Son como esos pequeños héroes que aparecían en las películas italianas de los años cincuenta del siglo XX, como en «Milagro en Milán», de Vittorio de Sica y Cesare Zavattini, en la que se narra la historia de un niño que nace debajo de una col y que hace milagros, con la ayuda de una anciana desde el cielo, convirtiendo en reales los sueños imposibles de las personas que le rodean en un mundo de chabolas y de miseria. Pero vayamos a esos dos casos ofrecidos hace unos días por los periódicos, en los que los protagonistas son esos pequeños héroes anónimos, que están ahí, cerca de nosotros, para hacer el bien cuando alguien lo necesita.
El primero es el de un tal Andrés Mario Arias, un argentino de 33 años, afincado en Barcelona. Andrés Mario había salido de su casa empujando el cochecito de su hijo pequeño, cuando, de repente, ve caer un zapatito desde el balcón de una casa, y detrás del zapatito, ve caer un niño de unos dos años. Andrés logró parar la caída de este niño, aunque no pudo retenerlo en sus brazos, y el niño acabó en el hospital, pero no en el cementerio, como es seguro que hubiera sido de no estar allí, en ese mismo instante, Andrés Mario Arias.

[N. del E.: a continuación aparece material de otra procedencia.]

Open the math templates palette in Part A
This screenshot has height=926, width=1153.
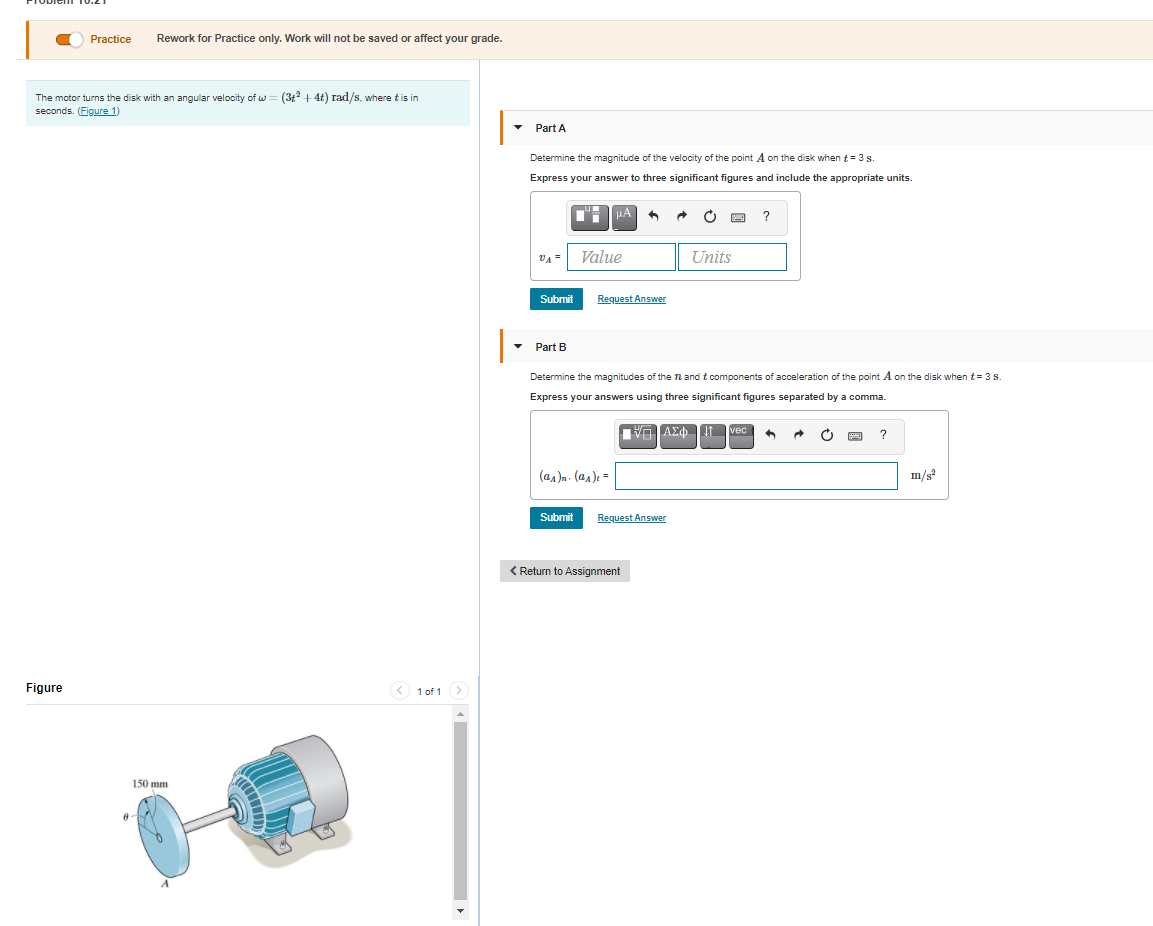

El segundo caso sucedió en Marbella, y el protagonista del mismo es otro inmigrante. Un padre -españolito él- lleva en su coche a una hija de 3 años. Al llegar a cierto sitio el padre estaciona el coche, le dice a la niña que él volverá enseguida, y se encamina hacia un cercano club de alterne. La niña permanece sola en el interior del vehículo, una hora, dos horas, tres horas, se aburre, duerme un rato, despierta y vuelve a aburrirse, hasta que abre la puerta, asoma su cabecita en la larga noche, pone los pies en la calle, y echa a andar, sin rumbo. Ya llevaba un buen rato caminando cuando la encontró el otro protagonista, también un inmigrante, recién llegado en una patera, quien tomó a la niña de la mano y se encaminó con ella hacia una próxima Comisaría de Policía. Y fue la Policía quien localizó al padre, el españolito, bebiendo whisky en el club de alterne, acompañado por dos «señoritas» y completamente borracho a aquellas horas de la noche, sin recordar en absoluto a la niña que había dejado abandonada.